*ACTION ITEM:*
Copy every record exactly.

(Collected data)

•••

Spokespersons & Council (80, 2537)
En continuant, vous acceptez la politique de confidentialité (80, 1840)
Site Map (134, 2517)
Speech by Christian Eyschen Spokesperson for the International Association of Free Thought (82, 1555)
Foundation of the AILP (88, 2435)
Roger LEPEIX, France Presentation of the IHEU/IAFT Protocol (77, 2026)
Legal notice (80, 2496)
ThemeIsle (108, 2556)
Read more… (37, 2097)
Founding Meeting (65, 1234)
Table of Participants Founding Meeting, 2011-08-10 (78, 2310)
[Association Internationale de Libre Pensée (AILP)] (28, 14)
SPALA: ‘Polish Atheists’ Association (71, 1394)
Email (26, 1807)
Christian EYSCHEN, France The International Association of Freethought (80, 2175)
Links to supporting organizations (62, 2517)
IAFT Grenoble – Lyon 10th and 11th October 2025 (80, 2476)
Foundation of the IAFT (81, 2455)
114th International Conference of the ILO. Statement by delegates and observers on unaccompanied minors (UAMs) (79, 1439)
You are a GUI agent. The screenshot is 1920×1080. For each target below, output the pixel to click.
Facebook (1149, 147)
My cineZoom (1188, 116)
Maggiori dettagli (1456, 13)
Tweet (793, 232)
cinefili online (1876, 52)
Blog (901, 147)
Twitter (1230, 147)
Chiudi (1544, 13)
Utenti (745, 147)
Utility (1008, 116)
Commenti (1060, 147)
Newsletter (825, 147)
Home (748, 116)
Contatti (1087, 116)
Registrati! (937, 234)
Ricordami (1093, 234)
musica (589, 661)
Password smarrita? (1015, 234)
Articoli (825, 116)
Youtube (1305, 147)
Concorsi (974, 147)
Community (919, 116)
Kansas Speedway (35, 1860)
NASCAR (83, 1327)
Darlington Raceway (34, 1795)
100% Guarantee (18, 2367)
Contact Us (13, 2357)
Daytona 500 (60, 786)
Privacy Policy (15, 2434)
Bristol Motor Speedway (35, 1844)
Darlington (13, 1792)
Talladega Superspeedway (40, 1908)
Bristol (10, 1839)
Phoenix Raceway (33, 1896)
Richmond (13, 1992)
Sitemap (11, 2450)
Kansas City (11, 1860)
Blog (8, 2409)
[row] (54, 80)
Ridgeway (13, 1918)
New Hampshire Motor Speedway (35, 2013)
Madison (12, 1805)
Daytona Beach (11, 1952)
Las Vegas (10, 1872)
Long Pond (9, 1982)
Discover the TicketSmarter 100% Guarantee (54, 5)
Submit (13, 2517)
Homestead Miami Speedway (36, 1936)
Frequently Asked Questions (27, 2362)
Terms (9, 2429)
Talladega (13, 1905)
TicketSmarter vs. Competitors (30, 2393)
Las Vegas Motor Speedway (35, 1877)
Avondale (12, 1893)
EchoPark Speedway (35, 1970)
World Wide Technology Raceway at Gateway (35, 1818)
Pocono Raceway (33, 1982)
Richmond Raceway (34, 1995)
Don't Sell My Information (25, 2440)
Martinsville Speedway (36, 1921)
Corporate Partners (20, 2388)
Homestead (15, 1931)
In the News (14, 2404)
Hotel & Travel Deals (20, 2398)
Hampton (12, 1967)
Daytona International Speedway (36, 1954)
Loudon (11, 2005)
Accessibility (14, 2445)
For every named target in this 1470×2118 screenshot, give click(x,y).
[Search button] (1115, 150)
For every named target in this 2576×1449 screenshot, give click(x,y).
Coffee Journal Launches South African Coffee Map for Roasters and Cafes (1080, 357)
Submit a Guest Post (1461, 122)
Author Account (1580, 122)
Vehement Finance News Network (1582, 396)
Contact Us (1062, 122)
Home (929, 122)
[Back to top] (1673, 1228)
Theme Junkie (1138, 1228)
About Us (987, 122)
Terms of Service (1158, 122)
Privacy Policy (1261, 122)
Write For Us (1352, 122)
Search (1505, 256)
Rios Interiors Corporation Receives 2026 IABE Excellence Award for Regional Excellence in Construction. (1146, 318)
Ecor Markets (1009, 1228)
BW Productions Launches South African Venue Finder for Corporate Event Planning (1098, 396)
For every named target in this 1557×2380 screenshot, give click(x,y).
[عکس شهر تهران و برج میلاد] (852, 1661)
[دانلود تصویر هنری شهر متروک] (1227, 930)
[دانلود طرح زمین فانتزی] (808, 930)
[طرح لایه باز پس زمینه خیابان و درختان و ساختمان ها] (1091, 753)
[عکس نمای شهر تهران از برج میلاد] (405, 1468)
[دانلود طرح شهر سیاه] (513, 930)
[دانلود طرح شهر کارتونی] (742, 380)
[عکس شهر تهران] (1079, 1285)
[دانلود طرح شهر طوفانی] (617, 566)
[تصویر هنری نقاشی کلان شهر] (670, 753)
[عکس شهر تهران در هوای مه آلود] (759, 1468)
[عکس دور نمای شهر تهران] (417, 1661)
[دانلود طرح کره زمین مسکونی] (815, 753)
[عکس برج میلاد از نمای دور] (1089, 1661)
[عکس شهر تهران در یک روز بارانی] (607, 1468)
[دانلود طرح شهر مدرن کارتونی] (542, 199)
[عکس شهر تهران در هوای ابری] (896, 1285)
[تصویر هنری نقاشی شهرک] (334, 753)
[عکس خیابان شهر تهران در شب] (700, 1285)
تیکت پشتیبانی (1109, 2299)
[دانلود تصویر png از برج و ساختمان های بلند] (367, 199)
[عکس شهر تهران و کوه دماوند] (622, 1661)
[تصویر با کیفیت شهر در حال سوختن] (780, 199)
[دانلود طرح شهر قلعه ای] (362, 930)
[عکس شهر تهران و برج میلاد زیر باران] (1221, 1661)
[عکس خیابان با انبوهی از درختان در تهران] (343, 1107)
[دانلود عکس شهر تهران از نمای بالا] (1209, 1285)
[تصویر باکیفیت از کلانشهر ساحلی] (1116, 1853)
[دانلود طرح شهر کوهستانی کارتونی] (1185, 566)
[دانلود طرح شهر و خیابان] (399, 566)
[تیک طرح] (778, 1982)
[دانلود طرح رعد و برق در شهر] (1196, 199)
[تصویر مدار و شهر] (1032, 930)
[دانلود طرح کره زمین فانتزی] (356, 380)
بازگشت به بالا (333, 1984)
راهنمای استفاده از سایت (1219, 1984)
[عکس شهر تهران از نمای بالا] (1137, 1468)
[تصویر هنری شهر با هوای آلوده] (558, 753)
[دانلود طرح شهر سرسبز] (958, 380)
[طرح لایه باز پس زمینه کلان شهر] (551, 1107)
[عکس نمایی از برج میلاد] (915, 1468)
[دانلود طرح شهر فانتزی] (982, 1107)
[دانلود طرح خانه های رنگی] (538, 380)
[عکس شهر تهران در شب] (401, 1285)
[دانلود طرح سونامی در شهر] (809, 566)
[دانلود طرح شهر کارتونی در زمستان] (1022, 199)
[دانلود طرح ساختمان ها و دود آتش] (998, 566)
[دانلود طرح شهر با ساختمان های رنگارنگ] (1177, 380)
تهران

•••

*TASK RESPONSE:*
Spokespersons & Council (80, 2537)
En continuant, vous acceptez la politique de confidentialité (80, 1840)
Site Map (134, 2517)
Speech by Christian Eyschen Spokesperson for the International Association of Free Thought (82, 1555)
Foundation of the AILP (88, 2435)
Roger LEPEIX, France Presentation of the IHEU/IAFT Protocol (77, 2026)
Legal notice (80, 2496)
ThemeIsle (108, 2556)
Read more… (37, 2097)
Founding Meeting (65, 1234)
Table of Participants Founding Meeting, 2011-08-10 (78, 2310)
[Association Internationale de Libre Pensée (AILP)] (28, 14)
SPALA: ‘Polish Atheists’ Association (71, 1394)
Email (26, 1807)
Christian EYSCHEN, France The International Association of Freethought (80, 2175)
Links to supporting organizations (62, 2517)
IAFT Grenoble – Lyon 10th and 11th October 2025 (80, 2476)
Foundation of the IAFT (81, 2455)
114th International Conference of the ILO. Statement by delegates and observers on unaccompanied minors (UAMs) (79, 1439)
You are a GUI agent. The screenshot is 1920×1080. For each target below, output the pixel to click.
Facebook (1149, 147)
My cineZoom (1188, 116)
Maggiori dettagli (1456, 13)
Tweet (793, 232)
cinefili online (1876, 52)
Blog (901, 147)
Twitter (1230, 147)
Chiudi (1544, 13)
Utenti (745, 147)
Utility (1008, 116)
Commenti (1060, 147)
Newsletter (825, 147)
Home (748, 116)
Contatti (1087, 116)
Registrati! (937, 234)
Ricordami (1093, 234)
musica (589, 661)
Password smarrita? (1015, 234)
Articoli (825, 116)
Youtube (1305, 147)
Concorsi (974, 147)
Community (919, 116)
Kansas Speedway (35, 1860)
NASCAR (83, 1327)
Darlington Raceway (34, 1795)
100% Guarantee (18, 2367)
Contact Us (13, 2357)
Daytona 500 (60, 786)
Privacy Policy (15, 2434)
Bristol Motor Speedway (35, 1844)
Darlington (13, 1792)
Talladega Superspeedway (40, 1908)
Bristol (10, 1839)
Phoenix Raceway (33, 1896)
Richmond (13, 1992)
Sitemap (11, 2450)
Kansas City (11, 1860)
Blog (8, 2409)
[row] (54, 80)
Ridgeway (13, 1918)
New Hampshire Motor Speedway (35, 2013)
Madison (12, 1805)
Daytona Beach (11, 1952)
Las Vegas (10, 1872)
Long Pond (9, 1982)
Discover the TicketSmarter 100% Guarantee (54, 5)
Submit (13, 2517)
Homestead Miami Speedway (36, 1936)
Frequently Asked Questions (27, 2362)
Terms (9, 2429)
Talladega (13, 1905)
TicketSmarter vs. Competitors (30, 2393)
Las Vegas Motor Speedway (35, 1877)
Avondale (12, 1893)
EchoPark Speedway (35, 1970)
World Wide Technology Raceway at Gateway (35, 1818)
Pocono Raceway (33, 1982)
Richmond Raceway (34, 1995)
Don't Sell My Information (25, 2440)
Martinsville Speedway (36, 1921)
Corporate Partners (20, 2388)
Homestead (15, 1931)
In the News (14, 2404)
Hotel & Travel Deals (20, 2398)
Hampton (12, 1967)
Daytona International Speedway (36, 1954)
Loudon (11, 2005)
Accessibility (14, 2445)
For every named target in this 1470×2118 screenshot, give click(x,y).
[Search button] (1115, 150)
For every named target in this 2576×1449 screenshot, give click(x,y).
Coffee Journal Launches South African Coffee Map for Roasters and Cafes (1080, 357)
Submit a Guest Post (1461, 122)
Author Account (1580, 122)
Vehement Finance News Network (1582, 396)
Contact Us (1062, 122)
Home (929, 122)
[Back to top] (1673, 1228)
Theme Junkie (1138, 1228)
About Us (987, 122)
Terms of Service (1158, 122)
Privacy Policy (1261, 122)
Write For Us (1352, 122)
Search (1505, 256)
Rios Interiors Corporation Receives 2026 IABE Excellence Award for Regional Excellence in Construction. (1146, 318)
Ecor Markets (1009, 1228)
BW Productions Launches South African Venue Finder for Corporate Event Planning (1098, 396)
For every named target in this 1557×2380 screenshot, give click(x,y).
[عکس شهر تهران و برج میلاد] (852, 1661)
[دانلود تصویر هنری شهر متروک] (1227, 930)
[دانلود طرح زمین فانتزی] (808, 930)
[طرح لایه باز پس زمینه خیابان و درختان و ساختمان ها] (1091, 753)
[عکس نمای شهر تهران از برج میلاد] (405, 1468)
[دانلود طرح شهر سیاه] (513, 930)
[دانلود طرح شهر کارتونی] (742, 380)
[عکس شهر تهران] (1079, 1285)
[دانلود طرح شهر طوفانی] (617, 566)
[تصویر هنری نقاشی کلان شهر] (670, 753)
[عکس شهر تهران در هوای مه آلود] (759, 1468)
[عکس دور نمای شهر تهران] (417, 1661)
[دانلود طرح کره زمین مسکونی] (815, 753)
[عکس برج میلاد از نمای دور] (1089, 1661)
[عکس شهر تهران در یک روز بارانی] (607, 1468)
[دانلود طرح شهر مدرن کارتونی] (542, 199)
[عکس شهر تهران در هوای ابری] (896, 1285)
[تصویر هنری نقاشی شهرک] (334, 753)
[عکس خیابان شهر تهران در شب] (700, 1285)
تیکت پشتیبانی (1109, 2299)
[دانلود تصویر png از برج و ساختمان های بلند] (367, 199)
[عکس شهر تهران و کوه دماوند] (622, 1661)
[تصویر با کیفیت شهر در حال سوختن] (780, 199)
[دانلود طرح شهر قلعه ای] (362, 930)
[عکس شهر تهران و برج میلاد زیر باران] (1221, 1661)
[عکس خیابان با انبوهی از درختان در تهران] (343, 1107)
[دانلود عکس شهر تهران از نمای بالا] (1209, 1285)
[تصویر باکیفیت از کلانشهر ساحلی] (1116, 1853)
[دانلود طرح شهر کوهستانی کارتونی] (1185, 566)
[دانلود طرح شهر و خیابان] (399, 566)
[تیک طرح] (778, 1982)
[دانلود طرح رعد و برق در شهر] (1196, 199)
[تصویر مدار و شهر] (1032, 930)
[دانلود طرح کره زمین فانتزی] (356, 380)
بازگشت به بالا (333, 1984)
راهنمای استفاده از سایت (1219, 1984)
[عکس شهر تهران از نمای بالا] (1137, 1468)
[تصویر هنری شهر با هوای آلوده] (558, 753)
[دانلود طرح شهر سرسبز] (958, 380)
[طرح لایه باز پس زمینه کلان شهر] (551, 1107)
[عکس نمایی از برج میلاد] (915, 1468)
[دانلود طرح شهر فانتزی] (982, 1107)
[دانلود طرح خانه های رنگی] (538, 380)
[عکس شهر تهران در شب] (401, 1285)
[دانلود طرح سونامی در شهر] (809, 566)
[دانلود طرح شهر کارتونی در زمستان] (1022, 199)
[دانلود طرح ساختمان ها و دود آتش] (998, 566)
[دانلود طرح شهر با ساختمان های رنگارنگ] (1177, 380)
تهران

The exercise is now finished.